The essence of StreetMap's complaint was that Google was included in the OneBox which appears at the side of the screen, and when someone searches for a particular location a map from Google Maps appears and not a map from one of Google Maps’ competitors. The court rejected an analysis of the alleged abuse as a bundling abuse. 11 The user who sees the new-style Maps OneBox is under no obligation to click on it or to use Google Maps. He or she remains free, without penalty, to use any other online mapping provider or none at all.
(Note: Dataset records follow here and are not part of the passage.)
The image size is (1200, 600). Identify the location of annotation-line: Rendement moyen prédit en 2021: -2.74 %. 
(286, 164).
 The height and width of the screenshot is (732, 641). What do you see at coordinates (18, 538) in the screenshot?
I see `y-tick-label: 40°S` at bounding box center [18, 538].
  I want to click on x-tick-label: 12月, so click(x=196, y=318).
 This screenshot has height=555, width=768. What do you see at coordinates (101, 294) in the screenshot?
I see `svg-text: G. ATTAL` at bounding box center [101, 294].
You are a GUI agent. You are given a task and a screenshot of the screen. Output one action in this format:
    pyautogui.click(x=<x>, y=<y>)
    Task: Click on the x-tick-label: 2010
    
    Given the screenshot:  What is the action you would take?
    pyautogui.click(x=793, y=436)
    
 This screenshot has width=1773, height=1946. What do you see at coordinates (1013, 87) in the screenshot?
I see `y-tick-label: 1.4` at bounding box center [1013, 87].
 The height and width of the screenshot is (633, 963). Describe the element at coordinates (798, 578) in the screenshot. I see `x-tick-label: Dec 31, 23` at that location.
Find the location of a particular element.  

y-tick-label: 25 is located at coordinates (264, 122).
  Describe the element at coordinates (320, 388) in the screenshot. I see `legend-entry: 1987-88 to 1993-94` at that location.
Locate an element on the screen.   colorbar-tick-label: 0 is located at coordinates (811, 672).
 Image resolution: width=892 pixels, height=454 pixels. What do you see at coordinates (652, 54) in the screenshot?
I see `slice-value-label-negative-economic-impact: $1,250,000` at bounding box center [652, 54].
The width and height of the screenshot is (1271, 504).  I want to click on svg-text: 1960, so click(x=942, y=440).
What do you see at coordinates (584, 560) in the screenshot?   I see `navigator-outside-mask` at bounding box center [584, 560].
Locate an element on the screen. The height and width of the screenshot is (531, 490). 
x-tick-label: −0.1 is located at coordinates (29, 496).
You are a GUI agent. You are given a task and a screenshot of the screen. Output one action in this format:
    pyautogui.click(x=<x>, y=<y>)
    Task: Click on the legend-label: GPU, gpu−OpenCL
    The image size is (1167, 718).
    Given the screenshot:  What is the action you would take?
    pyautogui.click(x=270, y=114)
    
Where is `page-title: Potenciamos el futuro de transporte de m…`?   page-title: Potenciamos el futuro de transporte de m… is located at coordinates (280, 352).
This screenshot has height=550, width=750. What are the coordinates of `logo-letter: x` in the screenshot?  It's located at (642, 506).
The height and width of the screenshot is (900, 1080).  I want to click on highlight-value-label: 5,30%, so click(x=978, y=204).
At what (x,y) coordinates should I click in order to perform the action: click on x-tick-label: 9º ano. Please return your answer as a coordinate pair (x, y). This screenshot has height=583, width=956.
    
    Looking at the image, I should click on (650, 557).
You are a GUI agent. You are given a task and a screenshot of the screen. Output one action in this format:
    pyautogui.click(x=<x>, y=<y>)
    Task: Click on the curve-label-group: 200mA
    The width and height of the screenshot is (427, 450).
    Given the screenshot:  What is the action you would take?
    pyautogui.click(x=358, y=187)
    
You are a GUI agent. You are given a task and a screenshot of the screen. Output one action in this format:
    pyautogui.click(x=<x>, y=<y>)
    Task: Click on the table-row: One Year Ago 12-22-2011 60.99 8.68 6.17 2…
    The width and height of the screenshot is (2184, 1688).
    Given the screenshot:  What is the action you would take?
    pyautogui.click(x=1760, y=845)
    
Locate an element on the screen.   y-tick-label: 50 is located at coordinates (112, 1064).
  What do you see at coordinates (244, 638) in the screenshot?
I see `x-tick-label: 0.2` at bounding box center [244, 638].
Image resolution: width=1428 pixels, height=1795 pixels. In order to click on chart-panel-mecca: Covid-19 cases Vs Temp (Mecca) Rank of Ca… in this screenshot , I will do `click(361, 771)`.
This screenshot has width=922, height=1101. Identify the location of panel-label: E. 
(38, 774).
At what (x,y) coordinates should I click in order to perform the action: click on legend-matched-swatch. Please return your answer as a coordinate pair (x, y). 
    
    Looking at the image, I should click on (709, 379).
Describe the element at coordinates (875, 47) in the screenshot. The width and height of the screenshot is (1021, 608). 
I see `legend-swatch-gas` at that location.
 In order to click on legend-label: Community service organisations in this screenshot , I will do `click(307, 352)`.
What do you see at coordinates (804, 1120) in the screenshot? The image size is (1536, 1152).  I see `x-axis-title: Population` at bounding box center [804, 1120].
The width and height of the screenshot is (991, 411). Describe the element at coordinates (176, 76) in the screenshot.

It is interesting to note that, early on in the judgment, the court made an orthodox statement to the effect that since general search engines are free to users, they compete on quality. 12 This covers such matters as the relevance of the results, speed, convenience, and the attractiveness of the search entry results page. However, the analysis went on to acknowledge the SIFs are at work here. In concluding that the correct characterization of the alleged abuse was the use of the undertaking's power on the dominated market to leverage its position in the associated market, Mr. Justice Roth gave as an example something raised with the economic experts at trial. If a supermarket was dominant in a discrete market for supermarket grocery retailing, but also produced its own-label brands of tea, sugar and biscuits which competed with those of third party manufacturers, it could be an abuse if the supermarket reserved the preferential display positions for its own brands, notwithstanding that customers who wanted other brands could still find them elsewhere in the store. 13

In his Nobel lecture, Professor Thaler referred to supermarket shelving decisions as strong SIFs. It should not make any difference to the consumer where the product is displayed since that has no influence on any factor that the customer would rationally take into account when choosing, i.e. it does not affect price or quality. But supermarkets and their suppliers spend a great deal of time and money working out how best to display their products to their mutual benefit.

6 Conclusion

At the close of Professor Thaler's lecture at the end of last year, he said that understanding human nature can improve the explanatory power of economics and help us devise solutions to public policy problems. 14 To conclude, lawyers and judges like to think that understanding human nature is key to making and enforcing good law. It seems that the recent developments described have a bright future in competition law litigation.